> **Your objective**: A single number is required: the count of lines in the following entries that include the word "panel".

> **Dataset extract**:
-- Opening Marker --

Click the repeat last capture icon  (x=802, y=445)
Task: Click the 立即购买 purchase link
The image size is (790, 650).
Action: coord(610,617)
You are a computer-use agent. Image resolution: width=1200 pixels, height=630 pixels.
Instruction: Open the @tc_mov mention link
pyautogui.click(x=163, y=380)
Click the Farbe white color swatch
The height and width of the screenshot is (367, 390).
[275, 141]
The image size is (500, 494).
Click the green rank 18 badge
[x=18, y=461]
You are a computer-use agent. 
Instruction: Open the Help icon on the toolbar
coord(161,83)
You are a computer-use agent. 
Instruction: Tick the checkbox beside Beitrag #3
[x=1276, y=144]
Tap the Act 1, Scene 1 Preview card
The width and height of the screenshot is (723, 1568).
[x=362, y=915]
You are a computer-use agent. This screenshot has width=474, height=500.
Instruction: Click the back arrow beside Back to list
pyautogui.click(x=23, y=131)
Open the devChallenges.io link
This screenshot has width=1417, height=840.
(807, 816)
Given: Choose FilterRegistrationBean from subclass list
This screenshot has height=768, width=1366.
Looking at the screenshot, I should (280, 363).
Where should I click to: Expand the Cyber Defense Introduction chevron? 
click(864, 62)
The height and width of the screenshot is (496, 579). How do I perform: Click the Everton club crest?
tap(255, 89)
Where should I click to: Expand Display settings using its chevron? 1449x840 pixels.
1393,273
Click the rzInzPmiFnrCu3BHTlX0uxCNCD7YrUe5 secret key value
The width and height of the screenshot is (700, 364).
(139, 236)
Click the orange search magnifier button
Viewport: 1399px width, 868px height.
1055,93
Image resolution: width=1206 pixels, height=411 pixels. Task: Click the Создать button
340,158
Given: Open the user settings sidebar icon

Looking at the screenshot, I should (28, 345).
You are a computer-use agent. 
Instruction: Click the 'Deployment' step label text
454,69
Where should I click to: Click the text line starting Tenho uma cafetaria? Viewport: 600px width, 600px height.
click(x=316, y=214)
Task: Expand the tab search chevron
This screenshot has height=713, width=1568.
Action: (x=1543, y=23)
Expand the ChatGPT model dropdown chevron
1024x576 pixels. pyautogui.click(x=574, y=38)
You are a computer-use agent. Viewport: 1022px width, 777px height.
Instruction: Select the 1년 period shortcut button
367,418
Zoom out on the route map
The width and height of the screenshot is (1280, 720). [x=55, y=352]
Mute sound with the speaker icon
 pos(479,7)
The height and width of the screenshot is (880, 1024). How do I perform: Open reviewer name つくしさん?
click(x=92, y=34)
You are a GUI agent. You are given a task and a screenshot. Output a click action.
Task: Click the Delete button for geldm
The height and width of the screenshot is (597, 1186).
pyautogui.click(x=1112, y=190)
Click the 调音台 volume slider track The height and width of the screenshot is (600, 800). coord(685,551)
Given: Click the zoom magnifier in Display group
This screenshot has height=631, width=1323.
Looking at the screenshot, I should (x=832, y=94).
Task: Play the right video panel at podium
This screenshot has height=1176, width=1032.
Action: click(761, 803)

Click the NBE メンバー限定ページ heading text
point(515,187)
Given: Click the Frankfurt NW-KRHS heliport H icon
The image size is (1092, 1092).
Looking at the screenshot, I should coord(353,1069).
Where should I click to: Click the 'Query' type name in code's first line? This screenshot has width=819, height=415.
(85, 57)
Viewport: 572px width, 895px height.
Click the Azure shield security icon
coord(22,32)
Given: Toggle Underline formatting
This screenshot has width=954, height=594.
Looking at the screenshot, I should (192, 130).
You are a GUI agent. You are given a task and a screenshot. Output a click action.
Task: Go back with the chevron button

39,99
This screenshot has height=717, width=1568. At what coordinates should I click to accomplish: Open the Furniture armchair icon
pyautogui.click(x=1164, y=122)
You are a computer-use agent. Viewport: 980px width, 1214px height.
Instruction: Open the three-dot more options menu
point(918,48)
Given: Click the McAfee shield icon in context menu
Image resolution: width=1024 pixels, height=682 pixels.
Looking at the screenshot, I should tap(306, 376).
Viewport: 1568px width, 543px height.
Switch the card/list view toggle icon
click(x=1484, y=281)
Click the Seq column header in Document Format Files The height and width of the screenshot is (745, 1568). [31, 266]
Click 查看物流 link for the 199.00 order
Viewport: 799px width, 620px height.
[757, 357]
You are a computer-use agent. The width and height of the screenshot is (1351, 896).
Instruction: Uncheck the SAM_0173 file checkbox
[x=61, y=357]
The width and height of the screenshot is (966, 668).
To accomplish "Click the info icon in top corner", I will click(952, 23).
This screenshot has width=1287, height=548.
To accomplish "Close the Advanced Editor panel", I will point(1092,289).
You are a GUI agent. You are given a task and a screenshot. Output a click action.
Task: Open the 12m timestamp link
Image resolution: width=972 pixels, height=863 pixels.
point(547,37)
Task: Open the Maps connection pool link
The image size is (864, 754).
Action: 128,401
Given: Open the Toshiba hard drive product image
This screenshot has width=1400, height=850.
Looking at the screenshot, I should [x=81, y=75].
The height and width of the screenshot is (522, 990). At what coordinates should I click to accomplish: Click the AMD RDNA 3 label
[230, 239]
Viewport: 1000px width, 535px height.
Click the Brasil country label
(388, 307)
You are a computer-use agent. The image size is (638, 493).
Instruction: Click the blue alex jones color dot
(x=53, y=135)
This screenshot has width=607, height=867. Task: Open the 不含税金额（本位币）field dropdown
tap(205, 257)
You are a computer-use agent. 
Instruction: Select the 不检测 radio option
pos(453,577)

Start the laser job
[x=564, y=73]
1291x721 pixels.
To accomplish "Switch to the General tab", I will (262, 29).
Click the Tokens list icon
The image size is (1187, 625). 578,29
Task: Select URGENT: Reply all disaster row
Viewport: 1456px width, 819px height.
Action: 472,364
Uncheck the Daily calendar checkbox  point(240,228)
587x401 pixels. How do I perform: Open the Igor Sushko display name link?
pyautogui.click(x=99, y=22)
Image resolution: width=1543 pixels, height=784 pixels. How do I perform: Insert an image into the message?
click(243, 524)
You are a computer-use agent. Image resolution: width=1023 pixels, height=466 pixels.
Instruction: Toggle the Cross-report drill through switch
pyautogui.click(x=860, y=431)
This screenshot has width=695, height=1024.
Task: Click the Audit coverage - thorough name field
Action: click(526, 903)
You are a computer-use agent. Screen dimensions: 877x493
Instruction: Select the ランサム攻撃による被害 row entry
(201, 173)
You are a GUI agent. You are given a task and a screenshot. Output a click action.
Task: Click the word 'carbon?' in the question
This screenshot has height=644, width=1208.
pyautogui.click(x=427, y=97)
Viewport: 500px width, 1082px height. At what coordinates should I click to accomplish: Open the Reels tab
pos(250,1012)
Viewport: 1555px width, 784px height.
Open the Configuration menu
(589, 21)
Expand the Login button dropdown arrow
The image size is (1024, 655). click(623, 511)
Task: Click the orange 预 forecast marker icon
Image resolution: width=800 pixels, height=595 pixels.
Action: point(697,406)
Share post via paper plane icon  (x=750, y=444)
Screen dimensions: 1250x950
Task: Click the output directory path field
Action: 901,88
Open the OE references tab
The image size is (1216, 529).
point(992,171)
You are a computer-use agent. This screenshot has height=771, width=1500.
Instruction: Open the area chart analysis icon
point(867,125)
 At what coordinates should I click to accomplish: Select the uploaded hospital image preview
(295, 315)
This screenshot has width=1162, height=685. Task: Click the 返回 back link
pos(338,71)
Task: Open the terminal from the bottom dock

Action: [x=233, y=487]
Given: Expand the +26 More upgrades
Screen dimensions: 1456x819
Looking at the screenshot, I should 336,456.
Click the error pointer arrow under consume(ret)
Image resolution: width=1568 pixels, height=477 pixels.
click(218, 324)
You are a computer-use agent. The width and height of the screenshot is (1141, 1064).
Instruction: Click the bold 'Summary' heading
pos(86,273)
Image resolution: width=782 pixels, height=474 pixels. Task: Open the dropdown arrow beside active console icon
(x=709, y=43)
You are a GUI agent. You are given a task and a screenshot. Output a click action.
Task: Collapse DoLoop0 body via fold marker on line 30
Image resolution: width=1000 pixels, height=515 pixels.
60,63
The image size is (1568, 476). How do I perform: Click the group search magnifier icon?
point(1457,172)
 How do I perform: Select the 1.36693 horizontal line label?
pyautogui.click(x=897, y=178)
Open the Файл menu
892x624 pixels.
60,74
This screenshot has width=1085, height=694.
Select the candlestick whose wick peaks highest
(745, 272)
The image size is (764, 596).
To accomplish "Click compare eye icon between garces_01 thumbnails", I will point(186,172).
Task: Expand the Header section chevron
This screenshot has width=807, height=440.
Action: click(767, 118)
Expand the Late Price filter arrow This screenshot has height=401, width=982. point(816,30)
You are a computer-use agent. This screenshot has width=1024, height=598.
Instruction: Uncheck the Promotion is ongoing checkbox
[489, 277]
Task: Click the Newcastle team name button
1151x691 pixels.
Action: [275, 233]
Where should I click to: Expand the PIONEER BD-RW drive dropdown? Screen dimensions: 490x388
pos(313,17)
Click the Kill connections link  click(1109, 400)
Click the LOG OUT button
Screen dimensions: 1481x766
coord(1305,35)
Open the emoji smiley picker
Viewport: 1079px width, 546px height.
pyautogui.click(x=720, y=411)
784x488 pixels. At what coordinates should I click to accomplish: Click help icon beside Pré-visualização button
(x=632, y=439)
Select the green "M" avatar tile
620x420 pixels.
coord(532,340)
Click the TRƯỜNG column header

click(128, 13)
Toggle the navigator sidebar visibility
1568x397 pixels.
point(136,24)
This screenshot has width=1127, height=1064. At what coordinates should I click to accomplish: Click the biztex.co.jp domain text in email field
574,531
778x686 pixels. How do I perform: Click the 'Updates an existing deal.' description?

-- Closing Marker --

> **The answer**: 2